王兄弟は中国で生まれ育ち、秀英が小学二年生の頃に父親の仕事の関係で日本に来た。父親は中国人だが、母親は日本人なので、家では中国語と日本語の両方を話していた。その為、日本に住み出しても、そこまで言葉に困る事もなかった。博文は小さい頃、そこまで頭が悪いという訳でも無かった。両親も特に気にも止めていなかったのだが、1つ下の秀英が5歳の頃、やたらと読書に興味を持ち毎日何冊もの本を読むので、この子は伸びる、と秀英に期待し、博文への期待が薄くなっていった。
期待される秀英は小学校に入ると常にトップの成績で勉強への向上心が下がる事は無かった。
子供に期待して接すると能力が上がるのである。これを心理学用語で『ピグマリオン効果』という。
逆に、博文には全く期待をしなくなり、勉強の意欲も少なくなっていった。
駄目なレッテルを貼られた子供は、成績が下がっていくのである。これを心理学用語で『ゴーレム効果』という。
このように2人の格差はどんどん広がっていった。
だが、博文にも特技があった。それは図画工作だ。小さい頃から手先が器用で、絵が上手く、何か作らせても上手に作る。

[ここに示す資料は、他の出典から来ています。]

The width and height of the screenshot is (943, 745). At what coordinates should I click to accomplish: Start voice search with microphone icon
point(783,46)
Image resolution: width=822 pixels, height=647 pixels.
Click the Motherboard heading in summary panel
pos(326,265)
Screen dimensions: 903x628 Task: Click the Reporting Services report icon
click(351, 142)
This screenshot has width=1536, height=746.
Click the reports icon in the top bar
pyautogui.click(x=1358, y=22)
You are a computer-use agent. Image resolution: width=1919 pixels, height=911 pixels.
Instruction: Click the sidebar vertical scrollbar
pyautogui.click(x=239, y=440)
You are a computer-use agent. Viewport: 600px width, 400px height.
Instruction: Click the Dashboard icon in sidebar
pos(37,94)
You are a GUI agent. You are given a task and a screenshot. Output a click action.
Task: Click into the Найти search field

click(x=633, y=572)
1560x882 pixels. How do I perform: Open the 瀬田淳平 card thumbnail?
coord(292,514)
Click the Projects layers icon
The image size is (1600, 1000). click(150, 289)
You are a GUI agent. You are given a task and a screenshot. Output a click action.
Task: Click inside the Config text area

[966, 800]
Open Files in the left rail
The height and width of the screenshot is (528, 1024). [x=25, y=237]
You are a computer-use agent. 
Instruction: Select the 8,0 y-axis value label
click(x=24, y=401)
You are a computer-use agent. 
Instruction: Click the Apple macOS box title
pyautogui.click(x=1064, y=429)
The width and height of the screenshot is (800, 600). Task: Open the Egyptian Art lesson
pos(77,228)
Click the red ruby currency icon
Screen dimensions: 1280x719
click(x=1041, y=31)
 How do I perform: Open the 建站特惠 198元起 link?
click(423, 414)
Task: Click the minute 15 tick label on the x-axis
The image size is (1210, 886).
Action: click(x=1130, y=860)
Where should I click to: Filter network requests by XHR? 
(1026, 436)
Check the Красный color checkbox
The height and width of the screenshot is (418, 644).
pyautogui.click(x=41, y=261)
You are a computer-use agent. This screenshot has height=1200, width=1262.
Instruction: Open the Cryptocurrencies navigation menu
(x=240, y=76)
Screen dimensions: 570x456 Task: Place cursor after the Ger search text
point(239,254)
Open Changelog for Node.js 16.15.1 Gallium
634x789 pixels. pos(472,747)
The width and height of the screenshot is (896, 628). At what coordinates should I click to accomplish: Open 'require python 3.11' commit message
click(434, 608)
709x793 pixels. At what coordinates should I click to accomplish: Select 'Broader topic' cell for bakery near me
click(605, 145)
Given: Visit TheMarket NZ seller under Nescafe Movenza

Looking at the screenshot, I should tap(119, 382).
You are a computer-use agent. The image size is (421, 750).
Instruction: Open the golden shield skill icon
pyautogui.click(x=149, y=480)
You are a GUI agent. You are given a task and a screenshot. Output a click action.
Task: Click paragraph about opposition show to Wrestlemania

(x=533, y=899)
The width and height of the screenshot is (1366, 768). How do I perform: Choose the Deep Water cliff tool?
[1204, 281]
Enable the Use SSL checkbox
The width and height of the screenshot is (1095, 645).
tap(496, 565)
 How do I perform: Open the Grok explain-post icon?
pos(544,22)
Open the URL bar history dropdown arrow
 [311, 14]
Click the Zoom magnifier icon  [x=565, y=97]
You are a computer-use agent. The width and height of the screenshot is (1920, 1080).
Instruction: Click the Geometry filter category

博文が小学5年生の時、学校の裏山に猪が出るという事で、簡易的な捕獲用の罠を作った事もあった。罠に掛かった後、逃げ出した様で、結局、捕まえる事は出来なかったが、同級生達も博文の工作能力には一目置いていた。
博文は専門学校卒業後、2流ホテルに就職しコンシェルジュの仕事をこなした。中国語はもちろんの事、英語もソコソコ出来、接客やその他、細かい作業も自慢の器用さでカバー出来た。
10年後、急にホテルを退職する。夢を諦めきれなかったのだ。その夢とは……画家だ。
博文はコンシェルジュ時代に計画を立てていた。1年間絵を描き続け、個展を開き、その売れ具合によってその先の方針を決めると。
博文は退職した翌日から画材を買い、1年間、バイトもせず画家として毎日絵を描いた。その数、計5枚。コンシェルジュ時代に稼いだお金で全て賄った。
そして、個展の準備をする。3日間10万円でギャラリーを借り、1枚1律30万円の値段にした。特に儲けようとは思っていない。今後のステップとしての値段だった。
そして、個展の日……
結果は……惨敗……。
何と1枚も売れなかった。場所が悪い訳でも無く、客が入らない訳でも無い。絵が下手な訳でも無く、値段が高い訳でも無い。博文の絵は簡単に言うと写真なのだ。確かに上手に描けている。だが、個性が無ければ味も無い。ただ、絵が上手いだけだった。写真の様な絵なら写真を買う。しかも、プロの写真家の方が構図が良い。いやいや、写真の様な絵を描いて人気の画家もいるじゃないか、となるが、その人達には及ばない。博文は画家の夢を諦めた。趣味で絵を描く事はあるかも知れないが、2度と作品として描く事はしないと心に決めた。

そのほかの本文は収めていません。